*Problem to solve:* Copy the data precisely, character for character, and leave out every picture.

[Stored data entries]
★ ★ ★ ★
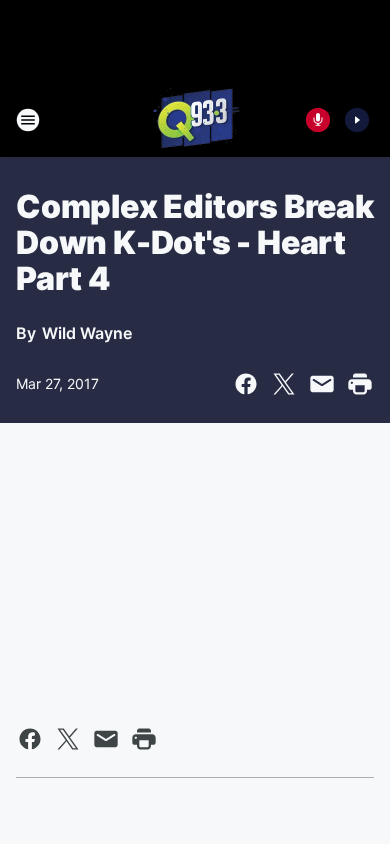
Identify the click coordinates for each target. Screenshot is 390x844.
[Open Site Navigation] (28, 120)
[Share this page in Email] (322, 384)
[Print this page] (360, 384)
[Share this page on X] (284, 384)
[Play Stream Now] (357, 120)
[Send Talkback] (318, 120)
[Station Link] (195, 120)
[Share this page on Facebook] (246, 384)
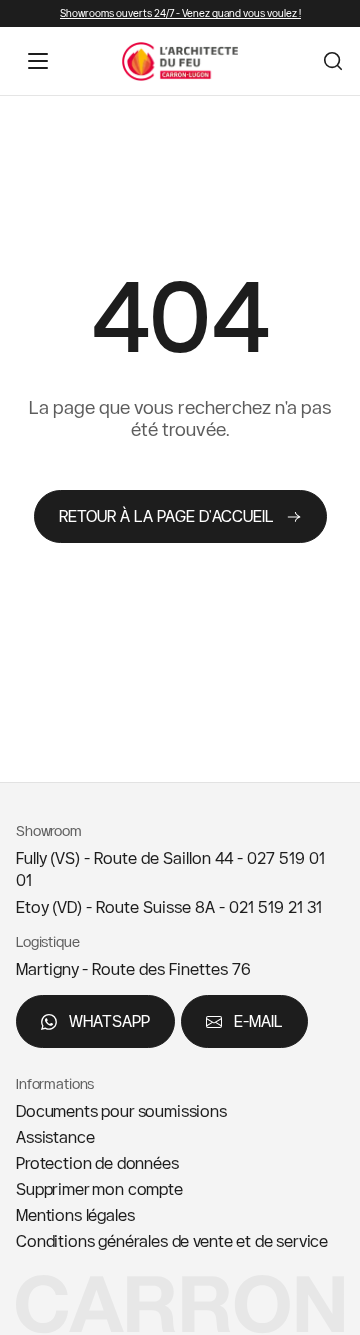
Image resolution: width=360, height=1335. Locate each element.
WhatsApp (109, 1021)
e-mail (258, 1021)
★ ★ ★ ★
*Response for this exercise:*
Identify the click coordinates for each target. Screenshot is 390x844.
[Open Site Navigation] (28, 120)
[Share this page in Email] (322, 384)
[Print this page] (360, 384)
[Share this page on X] (284, 384)
[Play Stream Now] (357, 120)
[Send Talkback] (318, 120)
[Station Link] (195, 120)
[Share this page on Facebook] (246, 384)
Image resolution: width=360, height=1335. Locate each element.
WhatsApp (109, 1021)
e-mail (258, 1021)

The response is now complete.